Task requirements: Omitting the images, transcribe the records below exactly as they stand.

Items from a dataset
··········
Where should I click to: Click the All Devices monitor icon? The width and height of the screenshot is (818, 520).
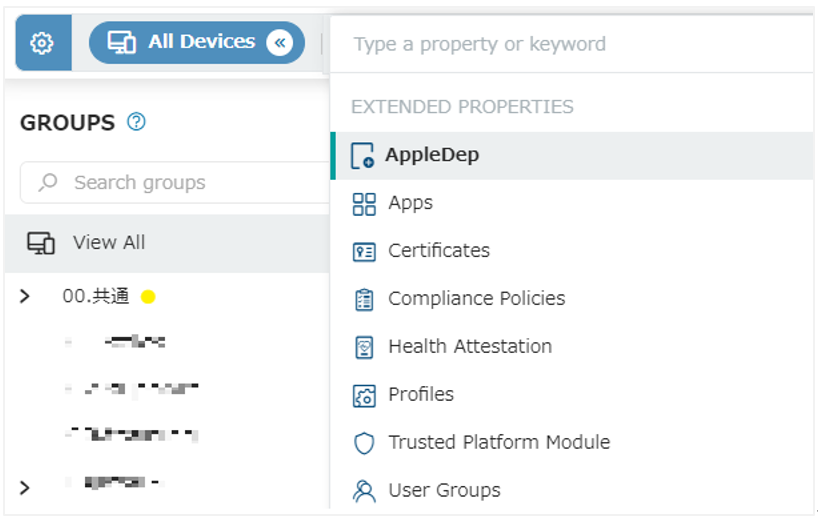[x=122, y=43]
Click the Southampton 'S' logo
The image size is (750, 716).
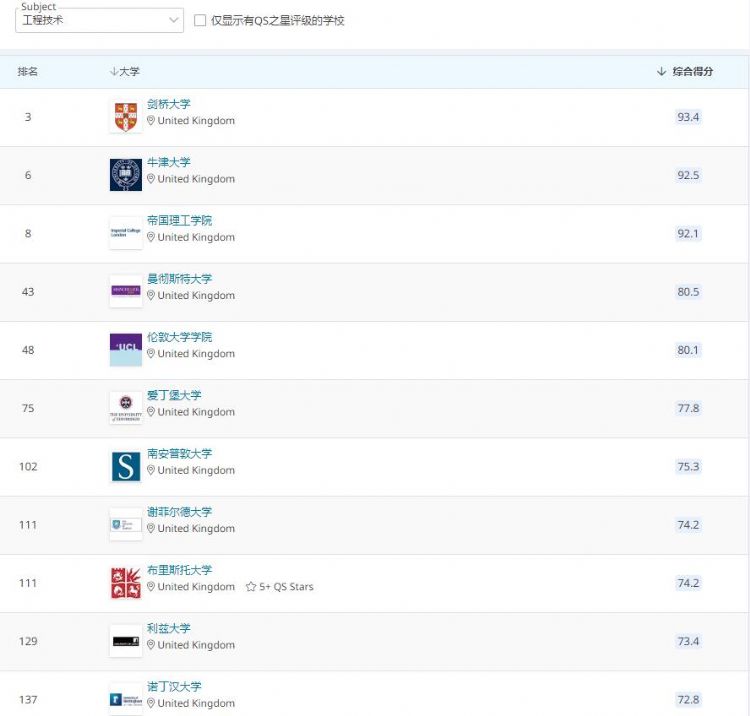[x=125, y=466]
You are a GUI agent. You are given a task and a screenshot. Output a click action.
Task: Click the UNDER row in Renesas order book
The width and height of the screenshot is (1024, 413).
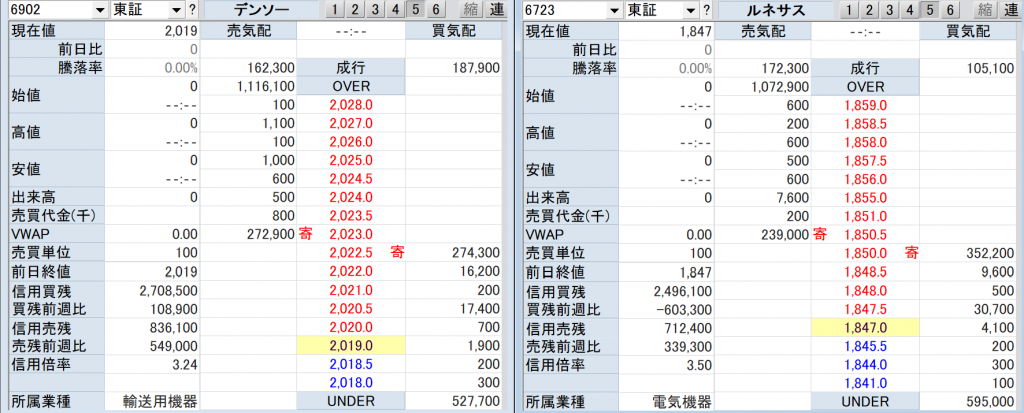[863, 401]
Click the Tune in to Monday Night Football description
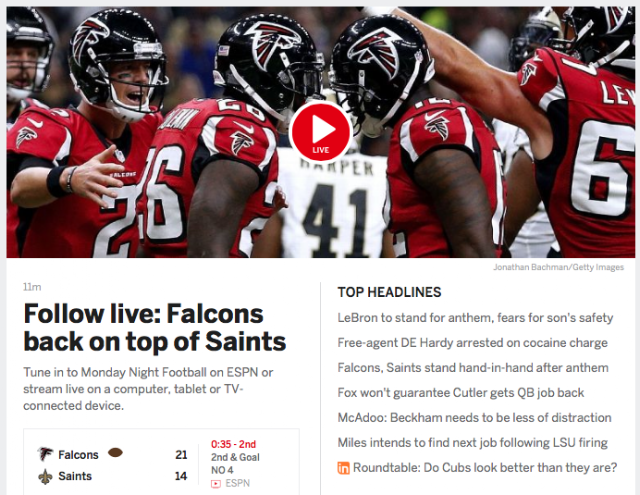Image resolution: width=640 pixels, height=495 pixels. click(148, 389)
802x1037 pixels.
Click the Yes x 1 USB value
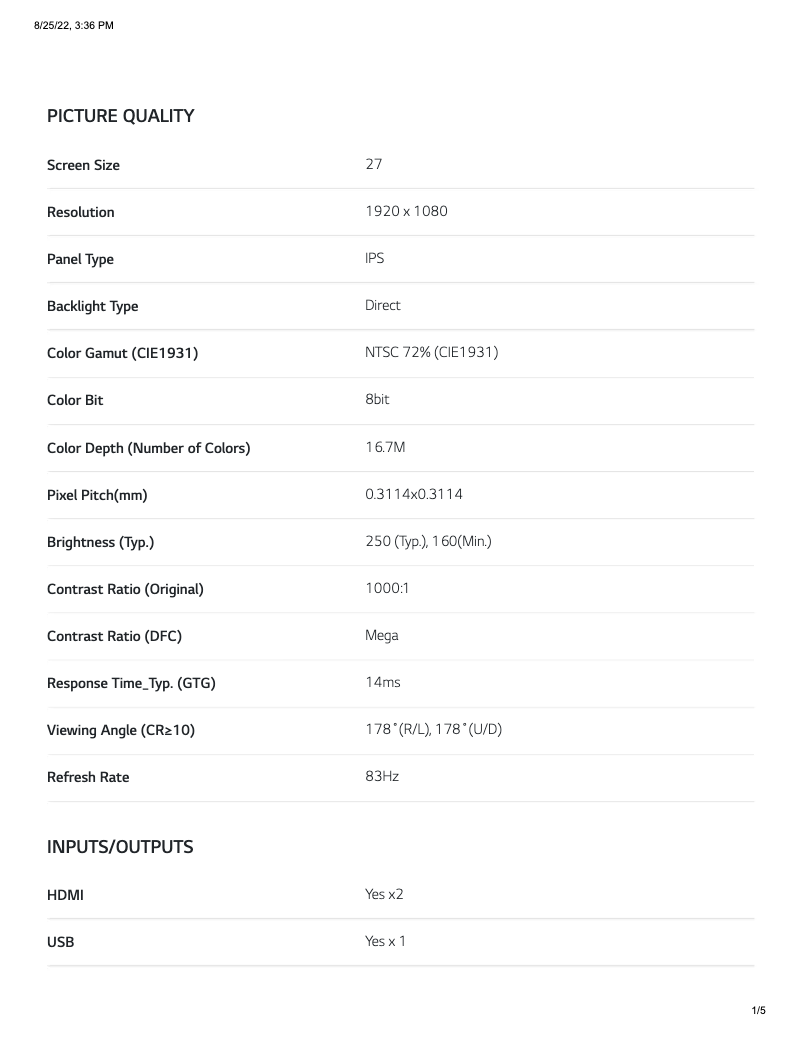[x=385, y=941]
··········
Expected answer:
Where should I click to: Click the All Devices monitor icon? The width and height of the screenshot is (818, 520).
[x=122, y=43]
Click the Southampton 'S' logo
The image size is (750, 716).
[x=125, y=466]
You are a GUI agent. You are given a task and a screenshot. Output a click action.
Task: Click the UNDER row in Renesas order book
The width and height of the screenshot is (1024, 413).
[863, 401]
Click the Tune in to Monday Night Football description
Image resolution: width=640 pixels, height=495 pixels. click(148, 389)
802x1037 pixels.
Click the Yes x 1 USB value
[x=385, y=941]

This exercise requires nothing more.